Physical Exercise Induces Significant Changes in Immunoglobulin G N-Glycan Composition in a Previously Inactive, Overweight Population
Round 1
Reviewer 1 Report
Abstract
When describing the research group in the abstract, it is said that it was a group of obese people, and according to the BMI, obesity is from level 30, which with a variance of 4.81 means that it could also be overweight people. I recommend bringing it into line.
Participants
It is said here that: Physical inactivity was determined by a questionnaire on the general state of health and related to the last 5 years, during which the respondents were not actively involved in any form of recreational activities. I would welcome a more detailed description of whether and how possible comorbidities were taken into account when dividing into advised exercise groups and whether any exclusive criteria were applied when compiling the research group.
Discussion
It follows from the description that there were both women and men in the group, but in the discussion you point to a positive effect in the category of women, demonstrated in a similar study (line 333), which, of course, is problematically transferable if your group is not divided into men and women.
Author Response
Please find document attached.
Author Response File: Author Response.pdf
Reviewer 2 Report
In this manuscript, the authors showed different IgG glycosylation profiles after exercise. Given the importance of IgG glycans in many biological processes, it is an interesting question. However, the authors make big claims that are not supported by the results.
Starting with the title, for example. It implies causality for things that were not measured. There is no measure of inflammation or CVD status. In the discussion, many assumptions were made, such as the core fucose in the participants is increasing; therefore, there is a change in ADCC that can prove the post-exercise immune function depression theory. From all this sentence, the only thing measured is fucosylation; there is no ADCC and no immune function test. Also, in the last part of the discussion, the authors stated "positive impact on cardiovascular risk profile"; however, one single glycan can not and does not represent a very complex disease like CVD. CVD is an umbrella term for many diseases, such as high blood pressure, stroke, coronary heart disease, etc. What about the other glycans with a much bigger difference and a very strong p-value?

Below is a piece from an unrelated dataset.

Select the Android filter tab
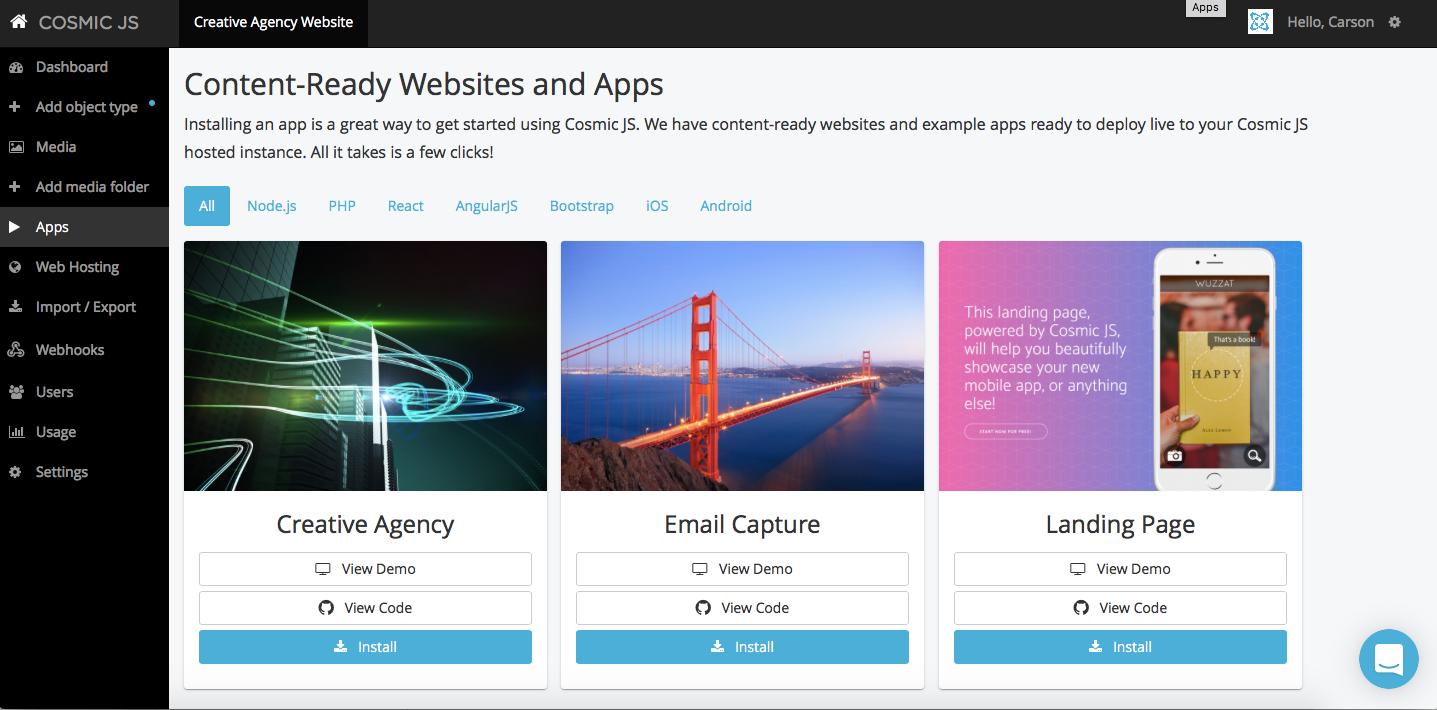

For making such big claims, it would be great to actually measure at least pro-inflammatory cytokines IL6 and TNFa to check for a correlation between the glycans and the inflammation.

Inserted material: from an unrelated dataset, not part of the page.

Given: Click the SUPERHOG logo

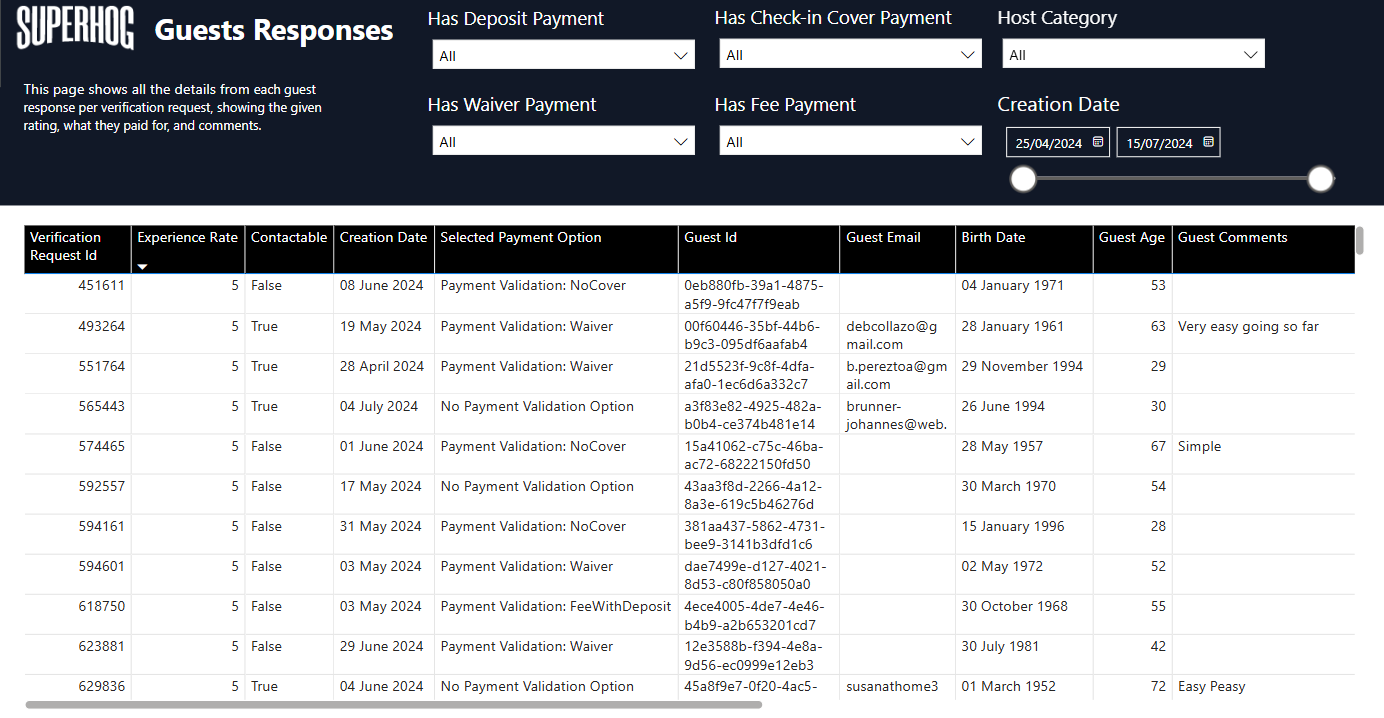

The tone of all the manuscripts has to be drastically decreased to reduce many speculations and implications. It is a good study, but it is a descriptive study without any mechanism.
Minor comments:
- The explanation for V02 max comes only in the second paragraph of the introduction, but the first paragraph already talks about it. It would be good to bring it to the first paragraph.
- Add definitions of sd and se to tables
- some words miss a space between them
Author Response
Please find document attached.
Author Response File: Author Response.pdf
Round 2
Reviewer 2 Report
The authors have addressed all my concerns.